Zweisystem replies: the excuse that BC Transit and TransLink has used for not installing the screens is that it would be too costly. One must remember that SkyTrain, then known as ALRT, was sold at the time as a supper streetcar and not a mini-metro and to keep costs down and too keep the appearance of Skytrain really being light rail, the station doors were never contemplated.
Today, streetcars have proven in revue service to have a higher capacity than SkyTrain and no one builds (except for TransLink) Skytrain anymore, improvement for Skytrain will never see the light of day.
Also, how much is the driver’s operating costs (annually), and can streetcars (or modern light rail transit) be fully automated?

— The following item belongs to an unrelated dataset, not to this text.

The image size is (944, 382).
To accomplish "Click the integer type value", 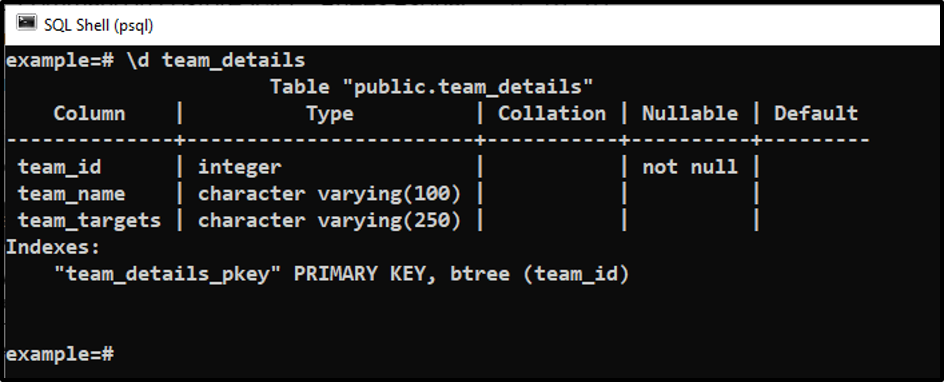I will click(x=239, y=168).
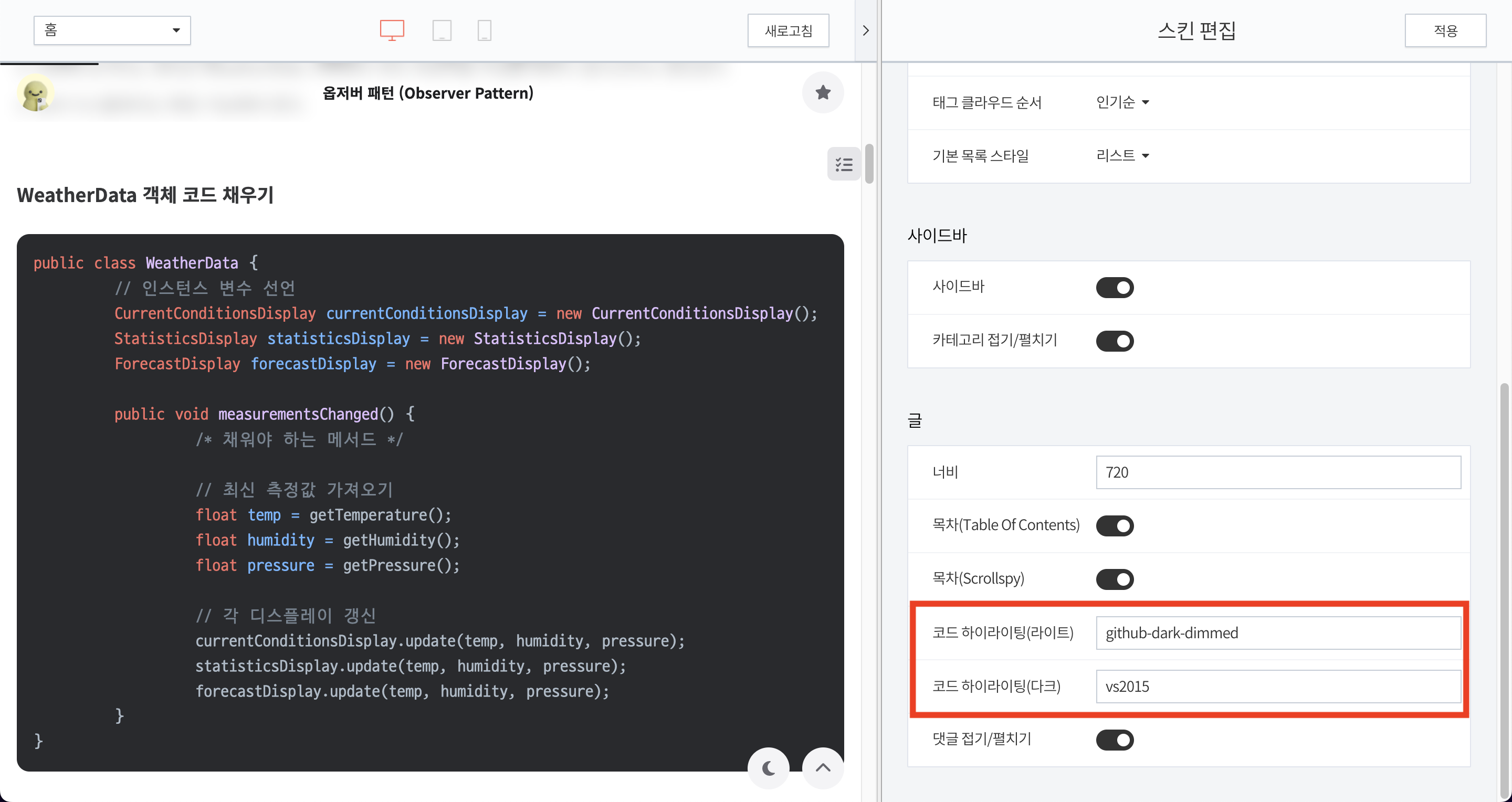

Zweisystem replies: The cost for drivers for a LRT/tram line is lower than the staff requirements for an automatic railway. Instead of drivers, Translink has 170 full time attendants and the technical staff is much larger on a automatic transit route, when compared to LRT. Yes a streetcar can be automated, if it can operate on a fully grade separated rights-of-way, but streetcars or trams, operating on-street attract more ridership, when compared to a automatic mini-metro operating in the Sky. This is what is refereed to as the “convenience factor” as convenience of a transit system is very important to attracting transit customers.
@Daniel, all sky train lines add buses to get people to the stations spaced 1.6 km apart on average. This is an added operating cost which TransLink deceptively writes off as overhead and does not include as the cost of doing business with sky train. In contrast, trams with closely spaced stops remove buses from the roads to reduce operating costs.
Saying that an automated and driverless system like the sky train requiring the addition of buses is less expensive to operate than a tram or LRT system with stops close enough together to take buses off the roads is “specious”. It is analogous to saying that a trailer towed by a SUV is less expensive to operate than a Prius.
In this analogy the Prius is the tram (tram uses one-third the electricity of the sky train) and the SUV is the diesel bus (with driver) operating along the sky train route to feed the sky train (trailer). In general, sky train costs much more to construct, operate and maintain. At the same time, the tram is faster than the sky train for the average commuter in Metro Vancouver. Sky train is a lemon by fools who won’t admit it because it will end their careers.
Sky train is a sham. The truth will come out eventually, and behind the scenes TransLink is in chaos.